# Exercise requirements:
Rewrite the rows from the first one through the line that contains "Looking at the screenshot, I should (20, 106).", inclusive, replacing "avatar" with "profile picture" and leaving everything else unchanged.

Target position rows
=====

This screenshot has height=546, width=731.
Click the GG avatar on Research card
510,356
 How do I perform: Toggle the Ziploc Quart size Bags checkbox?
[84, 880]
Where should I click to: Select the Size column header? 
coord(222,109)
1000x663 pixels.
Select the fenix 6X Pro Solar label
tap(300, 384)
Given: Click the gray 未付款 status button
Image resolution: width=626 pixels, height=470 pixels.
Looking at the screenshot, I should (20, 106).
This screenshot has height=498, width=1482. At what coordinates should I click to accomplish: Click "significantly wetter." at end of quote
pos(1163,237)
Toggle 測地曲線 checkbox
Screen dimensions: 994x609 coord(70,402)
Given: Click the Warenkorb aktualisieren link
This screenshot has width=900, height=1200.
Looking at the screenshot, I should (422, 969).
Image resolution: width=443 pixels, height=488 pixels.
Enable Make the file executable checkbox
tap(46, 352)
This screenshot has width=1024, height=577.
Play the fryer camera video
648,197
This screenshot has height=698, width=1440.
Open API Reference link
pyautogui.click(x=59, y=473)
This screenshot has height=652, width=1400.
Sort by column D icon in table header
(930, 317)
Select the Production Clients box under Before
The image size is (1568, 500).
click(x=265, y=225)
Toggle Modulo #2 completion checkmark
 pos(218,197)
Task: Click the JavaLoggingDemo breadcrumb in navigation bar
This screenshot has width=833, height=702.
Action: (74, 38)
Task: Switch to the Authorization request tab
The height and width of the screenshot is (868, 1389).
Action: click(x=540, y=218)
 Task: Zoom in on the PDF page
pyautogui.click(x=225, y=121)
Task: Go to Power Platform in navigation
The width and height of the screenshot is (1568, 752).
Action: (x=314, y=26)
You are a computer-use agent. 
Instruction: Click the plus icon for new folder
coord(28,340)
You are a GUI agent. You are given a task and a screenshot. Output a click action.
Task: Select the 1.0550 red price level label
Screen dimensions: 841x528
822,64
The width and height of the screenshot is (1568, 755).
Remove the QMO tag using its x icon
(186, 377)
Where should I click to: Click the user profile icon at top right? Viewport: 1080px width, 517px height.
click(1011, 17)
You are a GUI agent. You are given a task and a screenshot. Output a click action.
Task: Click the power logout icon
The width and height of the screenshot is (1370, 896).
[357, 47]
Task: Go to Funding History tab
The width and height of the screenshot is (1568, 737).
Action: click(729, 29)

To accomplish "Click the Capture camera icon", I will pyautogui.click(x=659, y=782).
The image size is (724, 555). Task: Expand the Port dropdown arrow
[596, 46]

=====

# Reply:
This screenshot has height=546, width=731.
Click the GG profile picture on Research card
510,356
 How do I perform: Toggle the Ziploc Quart size Bags checkbox?
[84, 880]
Where should I click to: Select the Size column header? 
coord(222,109)
1000x663 pixels.
Select the fenix 6X Pro Solar label
tap(300, 384)
Given: Click the gray 未付款 status button
Image resolution: width=626 pixels, height=470 pixels.
Looking at the screenshot, I should (20, 106).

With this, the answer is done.